By its end, The Beatles were officially no more, Lennon had shaved his head, and had released the soul-baring album John Lennon/Plastic Ono Band complete with f-bombs (Working Class Hero), denouncement of his former band (God) and literal screams of anguish at his childhood trauma (Mother).

The final body-blow comes via final track My Mummy’s Dead, which, through its 51 seconds of simplistic, stripped-back, devastating music, signalled that Beatlemania was officially over.

4. Song of The Century by Green Day (2009)

The opening track of Green Day’s epic album 21st Century Breakdown, Song of the Century’s primary function is to set the scene (and tone) for what’s to come.

But it’s a fine song in its own right, with the lo-fi production making Billie-Joe sound like he is singing to us through a transistor radio we’re desperately trying to keep tuned in.

Black Nails by Tierra Whack.

5. Boa Constrictor by The Magnetic Fields (1999)

Just before the start of the century that so troubled Green Day, American indie band The Magnetic Fields released the spectacularly ambitious album 69 Love Songs which contained, yes, you’ve guessed it, a whopping 69 tracks spread over a near three-hour running time.

Among the many tracks are a few delightfully understated vignettes, including this one, with Shirley Simms taking lead vocals.

6. Abide With Me by the Thelonius Monk Septet (1957)

I almost excluded this track – the first on 1957 album Monk’s Music – for it being an instrumental, but in the end decided it was simply too good to leave out.
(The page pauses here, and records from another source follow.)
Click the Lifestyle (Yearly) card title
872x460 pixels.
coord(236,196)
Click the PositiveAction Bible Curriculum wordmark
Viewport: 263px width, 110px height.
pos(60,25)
With only the horn section of the septet playing, Thelonius Monk himself doesn’t appear, but John Coltrane does, which means at least one jazz legend is present and accounted for. Now forever associated with the FA Cup final (having been played before every one since 1927), this version knocks spots off any other I’ve heard and is a fittingly brilliant interpretation of one of music’s truly beautiful melodies.

Abide With Me by the Thelonius Monk Septet.

7. Trouble by Eminem (2024)

You could be forgiven for thinking Trouble was just another of Eminem’s skits. But it’s actually a bonafide song, and one which tackles the dynamic between Eminem and his alteregos Marshall Mathers and Slim Shady head-on.

Although the track does begin with the spoken-word set-up so familiar from his skits, it soon moves into rap. The Slim Shady alter ego launches one of his most offensive tirades yet to deliberately get himself, Marshall and Eminem “cancelled”. This one’s not for the faint of heart.

Trouble by Eminem.

8. The News (A Wholly Owned Subsidiary of Microsoft) by Deltron 3030 (2000)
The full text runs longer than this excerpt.